On the Road with the Seventh Grade

independence hall phoot

Written by Middle School Teacher Bridget Doherty

This year the seventh grade is embarking on a new journey: civics.  The new social studies curriculum includes not only global citizenship as in years past, but also national and local citizenship.  As part of this adventure, we are taking advantage of some of our local resources to enrich the classroom experience of students.

After wrapping up a role-playing research project on the Constitutional Convention, students traveled to Independence Square in Old City Philadelphia.  They walked into the assembly room where the delegates debated and immediately recognized George Washington’s chair. They tried to locate the tables for particular states and speculated where “their” seat would have been during the convention.  Seeing our students’ open enthusiasm about our national heritage was inspiring.

The students shared some of their thoughts on the trip:

  • “I really liked how we had lots of background info, and we got to apply that info to the new things we were learning.”
  • “I could really make connections between what I had learned before and where it had taken place.”
  • “I loved how we were able to be really up close to all the meeting rooms.”
  • “It was also really cool to see some of the original artifacts that were saved since the day that they were used.”
  • “I was very surprised about all of the things that I know about the Constitution. It felt good to put all my knowledge to use!”
  • “Everyone got a chance to be in the shoes of the delegates when they were anxiously seated at the feet of George Washington. To me, that was something that I’ll never forget. I was so lucky to see history right in front of me.”

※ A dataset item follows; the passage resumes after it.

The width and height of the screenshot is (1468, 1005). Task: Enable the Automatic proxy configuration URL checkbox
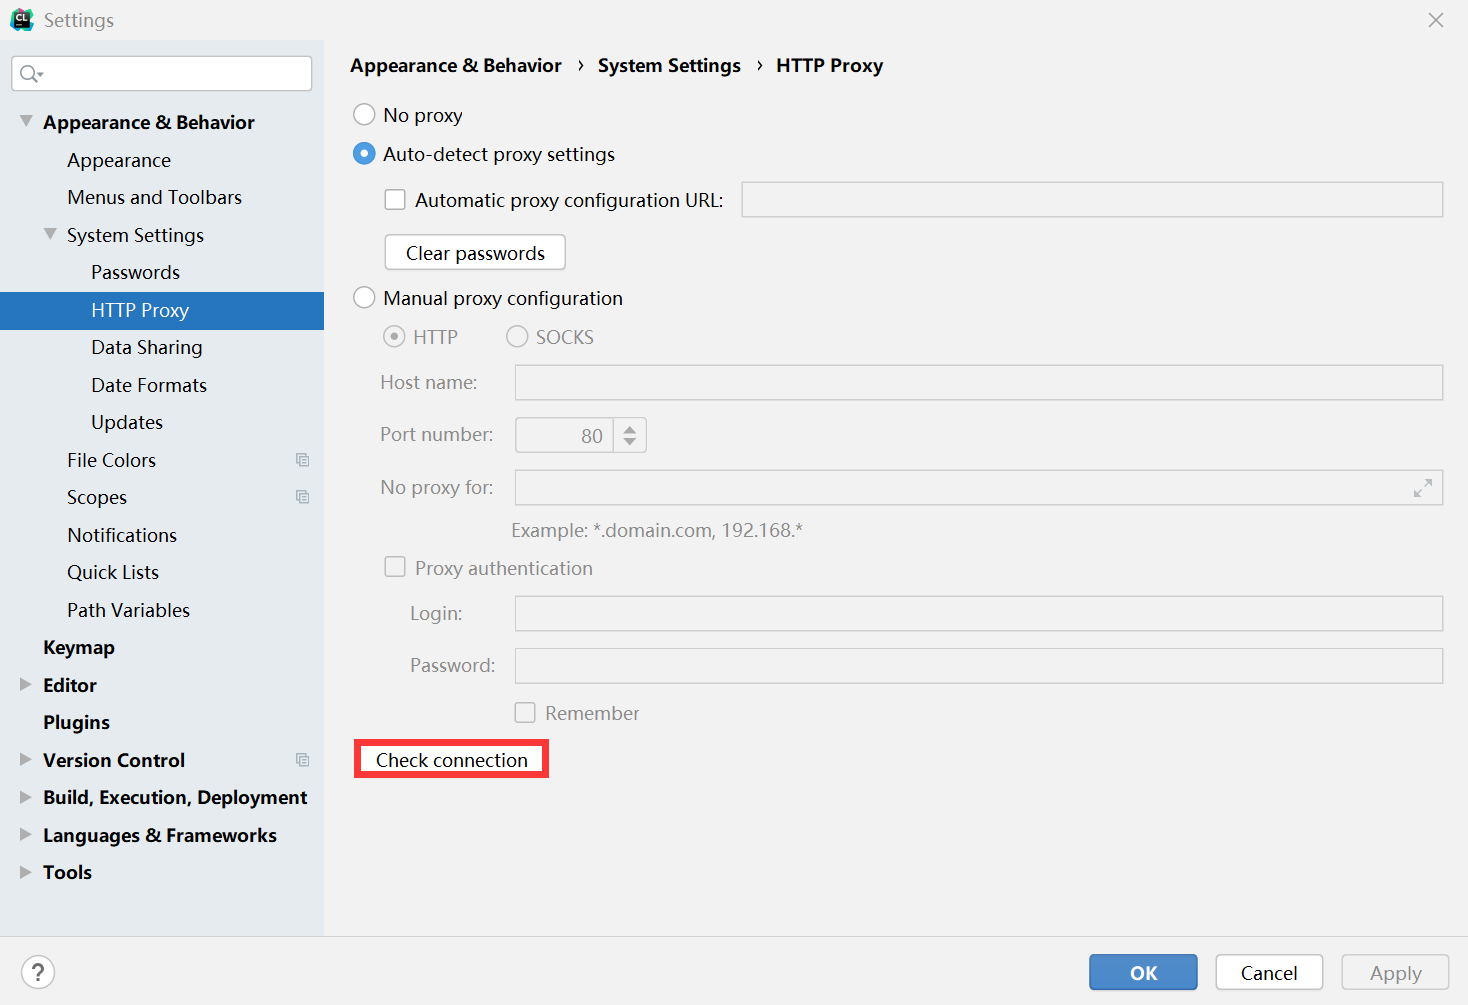395,199
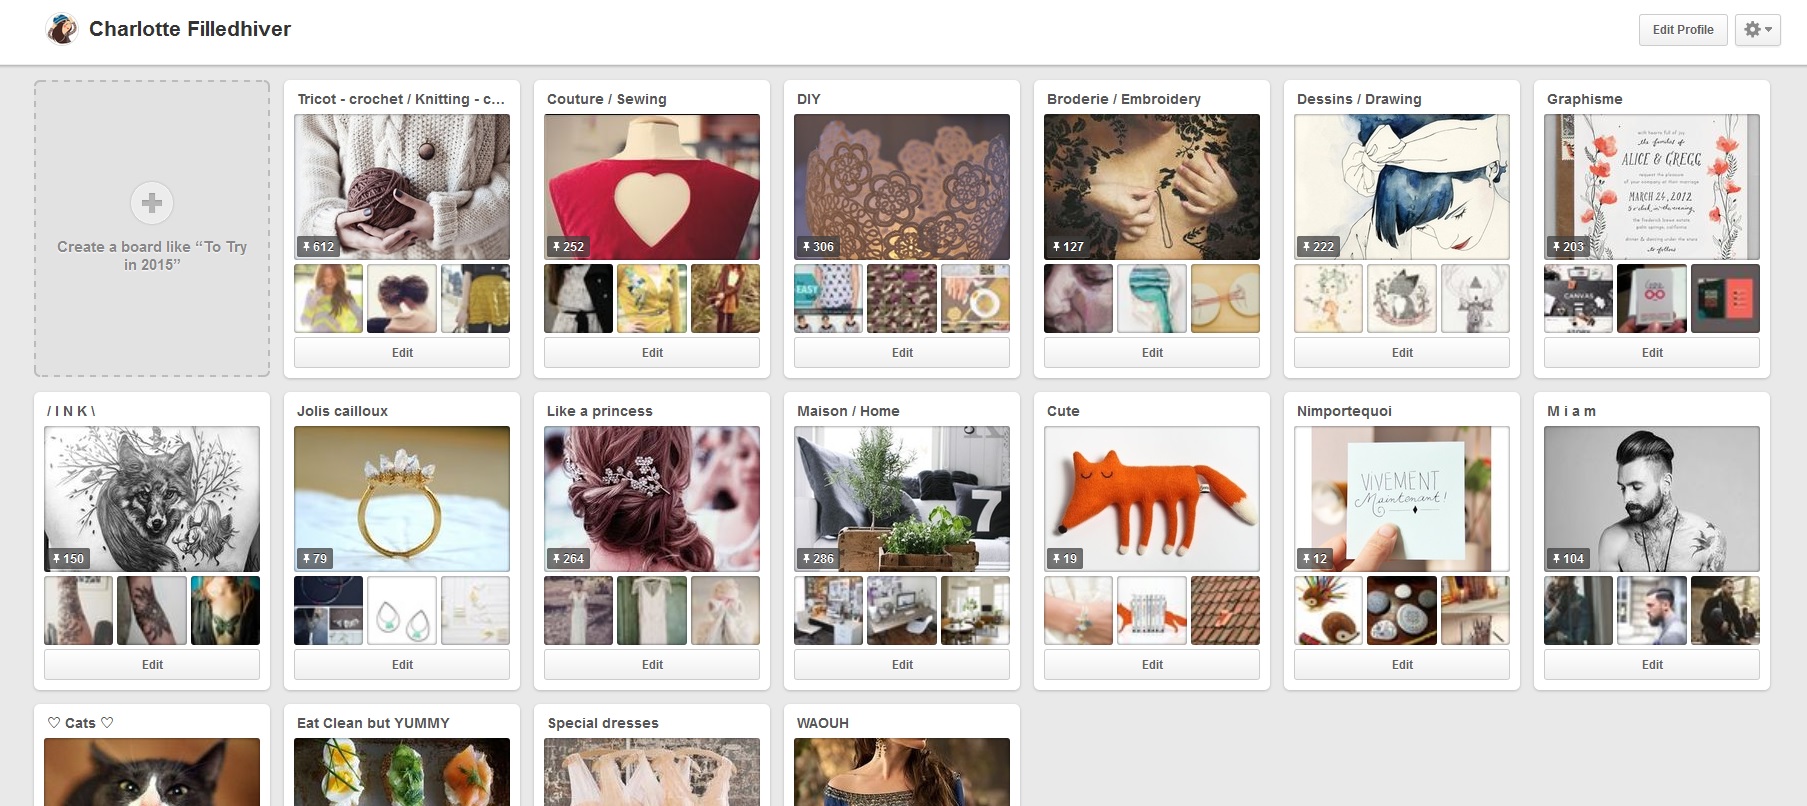Open the Graphisme board cover image

[x=1652, y=187]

Our course is now set for civil liberties as we examine the Bill of Rights and the evolution of these rights through history.  Students are beginning to understand that being a citizen might start in the classroom, but true citizenship involves active participation and commitment to justice even after they leave Baldwin’s gates.  Taking our civics classroom out into the world, like our trip downtown, provides memorable lessons that will empower students and foster an appreciation of our institutions of government.